Saved data entries:
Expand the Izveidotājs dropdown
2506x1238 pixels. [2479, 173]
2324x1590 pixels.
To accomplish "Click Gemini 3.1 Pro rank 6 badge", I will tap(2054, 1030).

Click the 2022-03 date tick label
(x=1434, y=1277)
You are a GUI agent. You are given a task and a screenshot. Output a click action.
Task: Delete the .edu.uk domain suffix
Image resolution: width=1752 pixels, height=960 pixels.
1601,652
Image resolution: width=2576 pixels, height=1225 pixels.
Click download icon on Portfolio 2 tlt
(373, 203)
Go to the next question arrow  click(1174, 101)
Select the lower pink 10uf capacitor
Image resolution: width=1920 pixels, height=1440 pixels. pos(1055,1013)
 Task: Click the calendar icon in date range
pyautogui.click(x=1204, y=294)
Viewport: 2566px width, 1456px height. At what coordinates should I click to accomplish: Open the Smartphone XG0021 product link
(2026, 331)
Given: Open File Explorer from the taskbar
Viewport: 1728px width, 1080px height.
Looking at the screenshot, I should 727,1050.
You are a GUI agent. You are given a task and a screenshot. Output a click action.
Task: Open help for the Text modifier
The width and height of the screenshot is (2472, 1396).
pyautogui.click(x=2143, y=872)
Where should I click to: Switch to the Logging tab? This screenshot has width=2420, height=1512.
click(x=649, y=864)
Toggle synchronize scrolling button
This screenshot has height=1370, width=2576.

Exercise description: Take the line with "The width and" and every line after it in the data, and please reproduce them exactly, leaving out all other lines.

Solution for this task:
The width and height of the screenshot is (2472, 1396).
pyautogui.click(x=2143, y=872)
Where should I click to: Switch to the Logging tab? This screenshot has width=2420, height=1512.
click(x=649, y=864)
Toggle synchronize scrolling button
This screenshot has height=1370, width=2576.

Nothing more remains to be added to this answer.